Celcuity Inc. (CELC) announced the completion of its New Drug Application submission to the FDA for gedatolisib in patients with HR+/HER2-/PIK3CA wild-type breast cancer.
The New Drug Application (NDA) was submitted under the FDA's Real-Time Oncology Review (RTOR) program, designed to facilitate shorter regulatory review periods.
Gedatolisib has previously received both Breakthrough Therapy and Fast Track designations.
In a phase 3 trial, dubbed VIKTORIA-1, Gedatolisib was evaluated in combination regimens in patients with advanced breast cancer. The study includes both PIK3CA wild-type and mutant cohorts.
Results from the PIK3CA wild-type cohort demonstrated significant efficacy, as shown below:
-- The gedatolisib triplet (gedatolisib + fulvestrant + palbociclib) reduced the risk of disease progression or death by 76% compared to fulvestrant alone, with median progression-free survival (PFS) of 9.3 months vs 2 months.

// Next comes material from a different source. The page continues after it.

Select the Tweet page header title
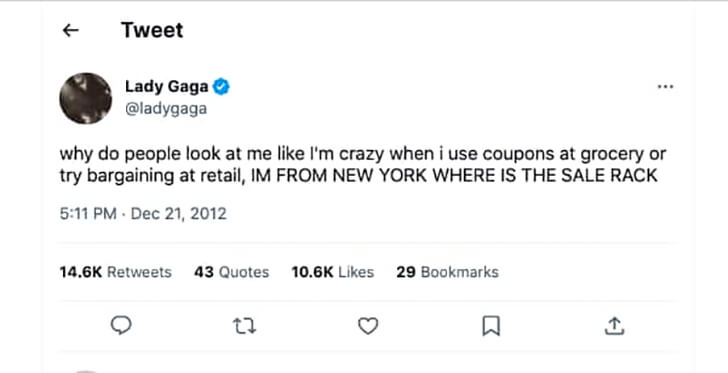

-- The gedatolisib doublet (gedatolisib + fulvestrant) reduced the risk of progression or death by 67%, with median PFS of 7.4 months vs 2 months.
Gedatolisib is a multi-targeted PI3K/AKT/mTOR ("PAM") inhibitor, designed to comprehensively block the PAM pathway by targeting all four Class I PI3K isoforms, mTORC1, and mTORC2.
Unlike single-target inhibitors, gedatolisib minimises adaptive cross-activation, enabling full suppression of the pathway. Preclinical and early clinical data have shown comparable potency in both PIK3CA-mutant and wild-type breast tumor cells.
Celcuity's CEO Brian Sullivan called the NDA submission "an important milestone", noting that the efficacy and safety profile of gedatolisib regimens are "potentially practice-changing" for patients with HR+/HER2- advanced breast cancer.
Celcuity has completed enrollment for PIK3CA mutant cohort of the Phase 3 VIKTORIA-1 trial and expects topline data to be available in late Q1 2026 or Q2 2026.
VIKTORIA-2, a Phase 3 clinical trial evaluating gedatolisib plus a CDK4/6 inhibitor and fulvestrant as first-line therapy, is enrolling patients.
CELC-G-201, a Phase 1/2 trial evaluating gedatolisib in combination with darolutamide in patients with metastatic castration-resistant prostate cancer (mCRPC), is ongoing.
CELC has traded in the range of $7.57 to $96.07 over the past year. The stock closed yesterday's trading at $92.23, down 0.49%.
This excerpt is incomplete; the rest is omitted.